Required work:
• a. Answer these questions about the blog post on the Allegory of the Long Spoons:
(i) From whom did the writer first hear the allegory?
(ii) What kind of preacher was Rabbi Haim of Romshishok?
(iii) What kept the people in Hell from bringing food to their mouths?
• b. Pick up the blog post on the Allegory of the Long Spoons where it stops and keep writing.

Provided passage:
■ ■ ■ ■ ■

Second Chance to Live

Sharing Hope in the Face of Adversity — One Piece at a Time

Why We Need One Another — What We Create

Posted by Second Chance to Live on August 8, 2013

Hello and welcome back to Second Chance to Live my friend. I am happy to see that you decided to stop by to visit with me. Thank you. Recently, I felt led to share the below in an email to a friend. I feel led to share the content of the email with you, because we need one another. May you see yourself in a new light as you read what I shared with her.

The way that I look at it is that we are all just as important. Each individual is unique with gifts, talents and abilities that other people may not possess. We are not in competition with one another. As I use my gifts, talents and abilities other people are “fed”. As other people use their gifts, talents and abilities, I am fed. By being who we are, we feed one another.

I once heard a friend of mine, Billy, share an allegory that he heard. I thought about that allegory as I wrote this email, and then did some research online. I found the allegory. The allegory illustrates the importance that we play in each others lives. The allegory illustrates what we create when we feed one another and when we chose to not feed one another.

The name of the allegory is, “Allegory of the Long Spoons”. The allegory describes one person’s perspective. I do not believe the allegory determines the destination of the individual. Instead, I believe the allegory illustrates that the quality of life is determined by what we create.

   Here is the allegory:

Rabbi Haim of Romshishok [2] was an itinerant preacher. He traveled from town to town delivering religious sermons that stressed the importance of respect for one’s fellow man. He often began his talks with the following story:
“I once ascended to the firmaments. I first went to see Hell and the sight was horrifying. Row after row of tables were laden with platters of sumptuous food, yet the people seated around the tables were pale and emaciated, moaning in hunger. As I came closer, I understood their predicament.
“Every person held a full spoon, but both arms were splinted with wooden slats so he could not bend either elbow to bring the food to his mouth. It broke my heart to hear the tortured groans of these poor people as they held their food so near but could not consume it.

■ ■ ■ ■ ■

[Dataset excerpt]
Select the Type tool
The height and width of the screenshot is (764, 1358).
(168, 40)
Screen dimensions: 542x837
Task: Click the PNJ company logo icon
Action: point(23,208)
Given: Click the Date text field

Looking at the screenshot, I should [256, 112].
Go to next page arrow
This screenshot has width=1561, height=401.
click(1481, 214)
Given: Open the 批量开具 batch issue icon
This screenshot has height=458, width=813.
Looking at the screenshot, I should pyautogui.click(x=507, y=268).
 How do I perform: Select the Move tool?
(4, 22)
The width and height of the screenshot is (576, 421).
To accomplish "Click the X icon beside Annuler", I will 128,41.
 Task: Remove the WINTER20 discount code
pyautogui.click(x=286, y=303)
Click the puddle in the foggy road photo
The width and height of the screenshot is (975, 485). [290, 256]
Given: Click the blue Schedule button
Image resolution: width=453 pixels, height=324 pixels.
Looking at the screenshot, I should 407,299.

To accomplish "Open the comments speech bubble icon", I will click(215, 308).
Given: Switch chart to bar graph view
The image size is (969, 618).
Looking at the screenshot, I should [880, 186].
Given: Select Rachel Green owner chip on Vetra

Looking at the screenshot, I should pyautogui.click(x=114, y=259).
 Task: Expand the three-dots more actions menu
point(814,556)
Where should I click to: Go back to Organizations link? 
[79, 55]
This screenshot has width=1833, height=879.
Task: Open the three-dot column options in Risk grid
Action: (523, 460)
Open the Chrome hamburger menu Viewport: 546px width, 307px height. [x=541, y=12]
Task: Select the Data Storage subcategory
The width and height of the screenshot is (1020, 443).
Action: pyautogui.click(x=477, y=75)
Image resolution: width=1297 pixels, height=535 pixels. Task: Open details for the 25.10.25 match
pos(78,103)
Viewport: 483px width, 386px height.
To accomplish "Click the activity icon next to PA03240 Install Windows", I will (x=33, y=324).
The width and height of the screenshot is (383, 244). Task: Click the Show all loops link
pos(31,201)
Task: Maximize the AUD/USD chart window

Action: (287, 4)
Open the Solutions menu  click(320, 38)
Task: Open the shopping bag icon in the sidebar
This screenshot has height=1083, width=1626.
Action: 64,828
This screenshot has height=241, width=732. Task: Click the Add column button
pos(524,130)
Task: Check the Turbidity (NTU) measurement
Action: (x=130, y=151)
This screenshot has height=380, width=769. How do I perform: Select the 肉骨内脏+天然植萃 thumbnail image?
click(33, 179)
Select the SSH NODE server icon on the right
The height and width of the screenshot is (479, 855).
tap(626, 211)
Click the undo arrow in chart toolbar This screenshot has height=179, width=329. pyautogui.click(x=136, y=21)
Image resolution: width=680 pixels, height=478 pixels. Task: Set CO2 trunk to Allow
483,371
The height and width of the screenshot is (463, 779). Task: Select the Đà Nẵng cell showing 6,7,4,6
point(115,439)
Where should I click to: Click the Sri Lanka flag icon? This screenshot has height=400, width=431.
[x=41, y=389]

■ ■ ■ ■ ■

Replies:
• a.
(i) A friend named Billy.
(ii) An itinerant preacher.
(iii) Both of their arms were splinted with wooden slats, so they could not bend either elbow.

• b.
“Next I went to visit Heaven. I was surprised to see the same setting I had witnessed in Hell – row after row of long tables laden with food. But in contrast to Hell, the people here in Heaven were sitting contentedly talking with each other, obviously sated from their sumptuous meal.
“As I came closer, I was amazed to discover that here, too, each person had his arms splinted on wooden slats that prevented him from bending his elbows. How, then, did they manage to eat?
“As I watched, a man picked up his spoon and dug it into the dish before him. Then he stretched across the table and fed the person across from him! The recipient of this kindness thanked him and returned the favor by leaning across the table to feed his benefactor.
I suddenly understood. Heaven and Hell offer the same circumstances and conditions. The critical difference is in the way the people treat each other.
I ran back to Hell to share this solution with the poor souls trapped there. I whispered in the ear of one starving man, “You do not have to go hungry. Use your spoon to feed your neighbor, and he will surely return the favor and feed you.”
“‘You expect me to feed the detestable man sitting across the table?’ said the man angrily. ‘I would rather starve than give him the pleasure of eating!’
“I then understood God’s wisdom in choosing who is worthy to go to Heaven and who deserves to go to Hell.” [3]

As read this article and questions come to mind, please send those questions to me. All questions are good question. In the event that you would like to leave a comment, I would love to hear from you. You may sent a question or leave a comment by clicking on this link: Contact Page.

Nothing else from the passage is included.